In the 19th century, artificial fibers were created and Nylon was the first real man-made fiber. It was used commonly in women’s stockings. Since then a great number of synthetic fibers were introduce because of scientific development.

What are man-made or synthetic fibers?

Fibers made from chemicals holding superior properties than silk or cotton can be defined as artificial fibers. Synthetic materials are designed from a blend of organic and chemicals or only inorganic products. Some of them are resilient and durable, while a few dry quickly in comparison. Several fibers are more absorbent, so easy to dye. You can see excellent collections at on SarahGoodyears merchandise website. You will get branded different kinds of fabric samples.

Silk, cotton, linen and wool are common natural fibers used to design clothes. They have a soft and luxurious texture, which is easily replicated and blended to a level, where plenty of customers switched to artificial fibers rather than go natural. Let’s learn some basic information related to a variety of common man-made fabrics. This will help in making good clothes buying decision.

NYLON is flexible

In 1935, Dupont introduced nylon and it quickly replaced silk because it was the moment of World War II and there was shortage of silk material. Soon, the garment industry adapted synthetic fabrics as it was easily accessible. Plastic yarn strands are used to make nylon fabric. Nylon chips are melted and the liquid is forced into a nozzle with fine holes called spinneret. The liquid emerging from holes is instantly cooled down and turned into solid tiny threads, which are woven together for making nylon material.

Nylon fabric is very sensitive to heat, so needs to be washed as well as dried in cool settings. You can hang it dry outdoors because of its rapid drying properties. It is wrinkle-resistant as well as used in making upholstery, satins, tricots, knits, and chiffons.

RAYON is unusual

It is not totally artificial because cellulose occurring in nature is used. It is regarded as man-made fiber because extensive processing is needed to regenerate cellulose into rayon. It was developed in the year 1880 as a cheap alternative for silk. In 1920, Dupont acquired processing rights of rayon and churned yarns of this versatile and inexpensive fabric. Rayon is durable and is used in producing synthetic clothing. It is very absorbent, stretchy, and easy to dye. It drapes just like silk and need dry-cleaning. If not handled carefully, it tends to stretch or shrink. Rayon is blended with other fibers to imitate cotton, linen, and silk.

POLYESTER is mighty

Polyester has multiple variations but most popular is PET or polyethylene terephthalate. It was also discovered in DuPont’s laboratory in late 1930s. Plastic is heated and passed through spinnerets. Fibers are stretched 5 times their actual length then blended into yarn and weaved or knitted to make polyester fabric. Its profound durability has made polyester very popular. It maintains its shape, hardly suffers from wrinkling, shrinking, or stretching and resists to most chemicals. It is hydrophobic, so washing and drying polyester clothes is easy. Often used in blends and lining fabrics.

SPANDEX is stretchable

Spandex can be expanded up to 600% but it easily springs back into its original form. It is lightweight and suitable for designing sports apparel. Obviously, overtime the fabric gets exhausted due to wear and tear. Polyurethane is used in making spandex, which is the reason it holds elastic qualities. Prepolymers is the backbone of spandex fiber. There are stabilizers used to protect polymers integrity. Bathing suits, cycling pants, wetsuits, and surgical compression garments are designed from spandex due to its wick moisture ability. Spandex is a great option to bulkier natural fibers.

ACRYLIC is woolly

Woolly does not mean the fibers are resourced from animal shearing. It is pure man-made and imitates wool characteristics. The fiber includes acrylonitrile and comonomer. The latter is included to enhance its textile process-ability and dye-ability. The fabric is materialized using dry and wet spinning.

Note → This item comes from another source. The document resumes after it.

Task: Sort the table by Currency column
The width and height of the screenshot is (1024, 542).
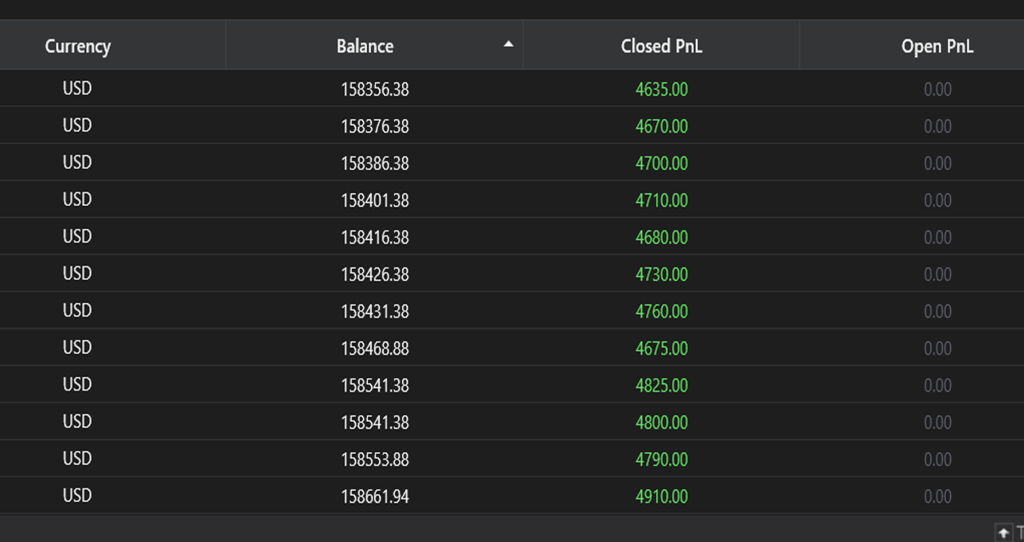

Sweaters and socks are knitted using acrylic fabric. The material is very soft, lightweight and great substitute for wool. Acrylic fabric even makes the softest cashmere in comparison.

ACETATE is luxurious

Acetate fabric is spun with cellulose filament extracted from wood pulp. Often, it is blended with wool, cotton or silk to reinforce the fabric. Acetate is preferred because of its elegant feel, high luster and ability to drape naturally. It is shrink-mildew resistant and dries quickly.